ABOUT THIS TASK |
Every record must appear in the answer exactly as it stands.

EXTRACTED ENTRIES |
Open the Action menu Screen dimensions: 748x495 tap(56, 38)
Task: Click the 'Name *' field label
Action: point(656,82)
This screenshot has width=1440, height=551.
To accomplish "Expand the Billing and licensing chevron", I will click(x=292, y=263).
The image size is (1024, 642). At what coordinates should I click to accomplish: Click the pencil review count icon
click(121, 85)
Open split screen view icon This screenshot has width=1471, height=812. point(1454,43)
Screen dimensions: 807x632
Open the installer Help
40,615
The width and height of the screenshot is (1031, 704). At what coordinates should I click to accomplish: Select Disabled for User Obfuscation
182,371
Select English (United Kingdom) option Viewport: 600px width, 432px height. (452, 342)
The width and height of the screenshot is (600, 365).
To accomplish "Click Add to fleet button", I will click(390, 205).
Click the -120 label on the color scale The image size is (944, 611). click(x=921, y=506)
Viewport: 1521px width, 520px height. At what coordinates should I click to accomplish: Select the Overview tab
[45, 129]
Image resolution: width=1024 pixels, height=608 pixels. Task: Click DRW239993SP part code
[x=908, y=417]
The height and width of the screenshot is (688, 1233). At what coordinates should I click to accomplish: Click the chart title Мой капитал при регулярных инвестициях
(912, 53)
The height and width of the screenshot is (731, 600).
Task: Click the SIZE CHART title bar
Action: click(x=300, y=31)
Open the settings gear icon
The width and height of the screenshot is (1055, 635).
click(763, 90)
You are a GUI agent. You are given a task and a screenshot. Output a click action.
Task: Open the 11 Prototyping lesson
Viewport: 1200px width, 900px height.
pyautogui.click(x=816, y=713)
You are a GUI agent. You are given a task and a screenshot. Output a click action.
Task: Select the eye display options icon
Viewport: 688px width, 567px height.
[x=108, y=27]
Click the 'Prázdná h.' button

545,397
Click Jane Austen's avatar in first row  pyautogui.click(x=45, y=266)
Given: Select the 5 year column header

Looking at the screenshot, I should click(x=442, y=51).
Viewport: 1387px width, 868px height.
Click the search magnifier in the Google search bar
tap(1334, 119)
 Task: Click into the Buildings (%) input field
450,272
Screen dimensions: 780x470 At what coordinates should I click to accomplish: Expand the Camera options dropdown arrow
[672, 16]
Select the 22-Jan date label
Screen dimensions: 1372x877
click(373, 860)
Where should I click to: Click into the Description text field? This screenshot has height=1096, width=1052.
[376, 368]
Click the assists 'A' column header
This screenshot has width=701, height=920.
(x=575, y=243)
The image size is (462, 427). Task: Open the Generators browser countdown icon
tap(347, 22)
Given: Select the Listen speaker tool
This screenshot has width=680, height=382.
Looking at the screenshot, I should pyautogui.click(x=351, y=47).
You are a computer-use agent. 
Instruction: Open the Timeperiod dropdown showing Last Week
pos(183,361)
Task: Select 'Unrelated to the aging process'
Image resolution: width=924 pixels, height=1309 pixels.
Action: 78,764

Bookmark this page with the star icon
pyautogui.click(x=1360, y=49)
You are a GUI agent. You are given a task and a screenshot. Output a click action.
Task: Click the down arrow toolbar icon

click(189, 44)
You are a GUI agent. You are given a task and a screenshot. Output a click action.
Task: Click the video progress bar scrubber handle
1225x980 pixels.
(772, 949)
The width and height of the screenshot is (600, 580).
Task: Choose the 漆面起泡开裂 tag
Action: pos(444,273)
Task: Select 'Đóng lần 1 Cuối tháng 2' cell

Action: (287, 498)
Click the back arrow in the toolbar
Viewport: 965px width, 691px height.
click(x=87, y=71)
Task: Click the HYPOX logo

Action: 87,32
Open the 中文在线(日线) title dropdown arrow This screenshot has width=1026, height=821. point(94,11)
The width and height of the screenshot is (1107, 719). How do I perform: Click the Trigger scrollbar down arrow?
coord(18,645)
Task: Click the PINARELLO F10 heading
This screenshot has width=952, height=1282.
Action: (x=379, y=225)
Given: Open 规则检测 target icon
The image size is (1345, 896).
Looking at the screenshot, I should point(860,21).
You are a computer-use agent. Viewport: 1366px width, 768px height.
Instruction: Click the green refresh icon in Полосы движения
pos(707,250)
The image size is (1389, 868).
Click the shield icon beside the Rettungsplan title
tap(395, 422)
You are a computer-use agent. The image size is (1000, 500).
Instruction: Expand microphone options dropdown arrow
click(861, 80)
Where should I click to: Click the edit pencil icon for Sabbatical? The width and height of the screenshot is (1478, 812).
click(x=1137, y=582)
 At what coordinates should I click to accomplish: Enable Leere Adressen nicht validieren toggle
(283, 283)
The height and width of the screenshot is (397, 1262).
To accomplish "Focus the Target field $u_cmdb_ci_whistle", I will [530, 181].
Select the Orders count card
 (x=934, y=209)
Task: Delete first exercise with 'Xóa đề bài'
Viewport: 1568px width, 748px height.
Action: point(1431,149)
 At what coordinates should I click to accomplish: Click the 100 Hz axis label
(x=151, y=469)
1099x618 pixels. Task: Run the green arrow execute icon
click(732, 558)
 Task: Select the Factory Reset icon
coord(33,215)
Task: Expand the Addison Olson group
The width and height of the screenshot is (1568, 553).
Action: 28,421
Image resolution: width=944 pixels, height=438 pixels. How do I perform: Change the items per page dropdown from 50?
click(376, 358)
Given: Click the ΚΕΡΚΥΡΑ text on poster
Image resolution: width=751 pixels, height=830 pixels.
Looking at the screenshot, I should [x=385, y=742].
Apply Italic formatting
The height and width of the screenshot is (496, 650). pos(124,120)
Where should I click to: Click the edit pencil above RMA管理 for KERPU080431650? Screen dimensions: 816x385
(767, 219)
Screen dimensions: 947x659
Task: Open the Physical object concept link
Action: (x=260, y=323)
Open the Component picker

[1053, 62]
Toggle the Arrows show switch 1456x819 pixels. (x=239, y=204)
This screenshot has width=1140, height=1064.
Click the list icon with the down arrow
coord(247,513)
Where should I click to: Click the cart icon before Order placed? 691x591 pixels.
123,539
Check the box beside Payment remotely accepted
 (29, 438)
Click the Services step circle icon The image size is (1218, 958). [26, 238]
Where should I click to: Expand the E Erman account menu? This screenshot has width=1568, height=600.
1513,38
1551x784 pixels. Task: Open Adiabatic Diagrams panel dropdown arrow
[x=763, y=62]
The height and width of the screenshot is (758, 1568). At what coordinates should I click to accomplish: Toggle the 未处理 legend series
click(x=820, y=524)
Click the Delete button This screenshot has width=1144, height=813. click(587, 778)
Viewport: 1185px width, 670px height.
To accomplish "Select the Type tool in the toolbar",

ANSWER SECTION |
Open the Action menu Screen dimensions: 748x495 tap(56, 38)
Task: Click the 'Name *' field label
Action: point(656,82)
This screenshot has width=1440, height=551.
To accomplish "Expand the Billing and licensing chevron", I will click(x=292, y=263).
The image size is (1024, 642). At what coordinates should I click to accomplish: Click the pencil review count icon
click(121, 85)
Open split screen view icon This screenshot has width=1471, height=812. point(1454,43)
Screen dimensions: 807x632
Open the installer Help
40,615
The width and height of the screenshot is (1031, 704). At what coordinates should I click to accomplish: Select Disabled for User Obfuscation
182,371
Select English (United Kingdom) option Viewport: 600px width, 432px height. (452, 342)
The width and height of the screenshot is (600, 365).
To accomplish "Click Add to fleet button", I will click(390, 205).
Click the -120 label on the color scale The image size is (944, 611). click(x=921, y=506)
Viewport: 1521px width, 520px height. At what coordinates should I click to accomplish: Select the Overview tab
[45, 129]
Image resolution: width=1024 pixels, height=608 pixels. Task: Click DRW239993SP part code
[x=908, y=417]
The height and width of the screenshot is (688, 1233). At what coordinates should I click to accomplish: Click the chart title Мой капитал при регулярных инвестициях
(912, 53)
The height and width of the screenshot is (731, 600).
Task: Click the SIZE CHART title bar
Action: click(x=300, y=31)
Open the settings gear icon
The width and height of the screenshot is (1055, 635).
click(763, 90)
You are a GUI agent. You are given a task and a screenshot. Output a click action.
Task: Open the 11 Prototyping lesson
Viewport: 1200px width, 900px height.
pyautogui.click(x=816, y=713)
You are a GUI agent. You are given a task and a screenshot. Output a click action.
Task: Select the eye display options icon
Viewport: 688px width, 567px height.
[x=108, y=27]
Click the 'Prázdná h.' button

545,397
Click Jane Austen's avatar in first row  pyautogui.click(x=45, y=266)
Given: Select the 5 year column header

Looking at the screenshot, I should click(x=442, y=51).
Viewport: 1387px width, 868px height.
Click the search magnifier in the Google search bar
tap(1334, 119)
 Task: Click into the Buildings (%) input field
450,272
Screen dimensions: 780x470 At what coordinates should I click to accomplish: Expand the Camera options dropdown arrow
[672, 16]
Select the 22-Jan date label
Screen dimensions: 1372x877
click(373, 860)
Where should I click to: Click into the Description text field? This screenshot has height=1096, width=1052.
[376, 368]
Click the assists 'A' column header
This screenshot has width=701, height=920.
(x=575, y=243)
The image size is (462, 427). Task: Open the Generators browser countdown icon
tap(347, 22)
Given: Select the Listen speaker tool
This screenshot has width=680, height=382.
Looking at the screenshot, I should pyautogui.click(x=351, y=47).
You are a computer-use agent. 
Instruction: Open the Timeperiod dropdown showing Last Week
pos(183,361)
Task: Select 'Unrelated to the aging process'
Image resolution: width=924 pixels, height=1309 pixels.
Action: 78,764

Bookmark this page with the star icon
pyautogui.click(x=1360, y=49)
You are a GUI agent. You are given a task and a screenshot. Output a click action.
Task: Click the down arrow toolbar icon

click(189, 44)
You are a GUI agent. You are given a task and a screenshot. Output a click action.
Task: Click the video progress bar scrubber handle
1225x980 pixels.
(772, 949)
The width and height of the screenshot is (600, 580).
Task: Choose the 漆面起泡开裂 tag
Action: pos(444,273)
Task: Select 'Đóng lần 1 Cuối tháng 2' cell

Action: (287, 498)
Click the back arrow in the toolbar
Viewport: 965px width, 691px height.
click(x=87, y=71)
Task: Click the HYPOX logo

Action: 87,32
Open the 中文在线(日线) title dropdown arrow This screenshot has width=1026, height=821. point(94,11)
The width and height of the screenshot is (1107, 719). How do I perform: Click the Trigger scrollbar down arrow?
coord(18,645)
Task: Click the PINARELLO F10 heading
This screenshot has width=952, height=1282.
Action: (x=379, y=225)
Given: Open 规则检测 target icon
The image size is (1345, 896).
Looking at the screenshot, I should point(860,21).
You are a computer-use agent. Viewport: 1366px width, 768px height.
Instruction: Click the green refresh icon in Полосы движения
pos(707,250)
The image size is (1389, 868).
Click the shield icon beside the Rettungsplan title
tap(395, 422)
You are a computer-use agent. The image size is (1000, 500).
Instruction: Expand microphone options dropdown arrow
click(861, 80)
Where should I click to: Click the edit pencil icon for Sabbatical? The width and height of the screenshot is (1478, 812).
click(x=1137, y=582)
 At what coordinates should I click to accomplish: Enable Leere Adressen nicht validieren toggle
(283, 283)
The height and width of the screenshot is (397, 1262).
To accomplish "Focus the Target field $u_cmdb_ci_whistle", I will [530, 181].
Select the Orders count card
 (x=934, y=209)
Task: Delete first exercise with 'Xóa đề bài'
Viewport: 1568px width, 748px height.
Action: point(1431,149)
 At what coordinates should I click to accomplish: Click the 100 Hz axis label
(x=151, y=469)
1099x618 pixels. Task: Run the green arrow execute icon
click(732, 558)
 Task: Select the Factory Reset icon
coord(33,215)
Task: Expand the Addison Olson group
The width and height of the screenshot is (1568, 553).
Action: 28,421
Image resolution: width=944 pixels, height=438 pixels. How do I perform: Change the items per page dropdown from 50?
click(376, 358)
Given: Click the ΚΕΡΚΥΡΑ text on poster
Image resolution: width=751 pixels, height=830 pixels.
Looking at the screenshot, I should [x=385, y=742].
Apply Italic formatting
The height and width of the screenshot is (496, 650). pos(124,120)
Where should I click to: Click the edit pencil above RMA管理 for KERPU080431650? Screen dimensions: 816x385
(767, 219)
Screen dimensions: 947x659
Task: Open the Physical object concept link
Action: (x=260, y=323)
Open the Component picker

[1053, 62]
Toggle the Arrows show switch 1456x819 pixels. (x=239, y=204)
This screenshot has width=1140, height=1064.
Click the list icon with the down arrow
coord(247,513)
Where should I click to: Click the cart icon before Order placed? 691x591 pixels.
123,539
Check the box beside Payment remotely accepted
 (29, 438)
Click the Services step circle icon The image size is (1218, 958). [26, 238]
Where should I click to: Expand the E Erman account menu? This screenshot has width=1568, height=600.
1513,38
1551x784 pixels. Task: Open Adiabatic Diagrams panel dropdown arrow
[x=763, y=62]
The height and width of the screenshot is (758, 1568). At what coordinates should I click to accomplish: Toggle the 未处理 legend series
click(x=820, y=524)
Click the Delete button This screenshot has width=1144, height=813. click(587, 778)
Viewport: 1185px width, 670px height.
To accomplish "Select the Type tool in the toolbar",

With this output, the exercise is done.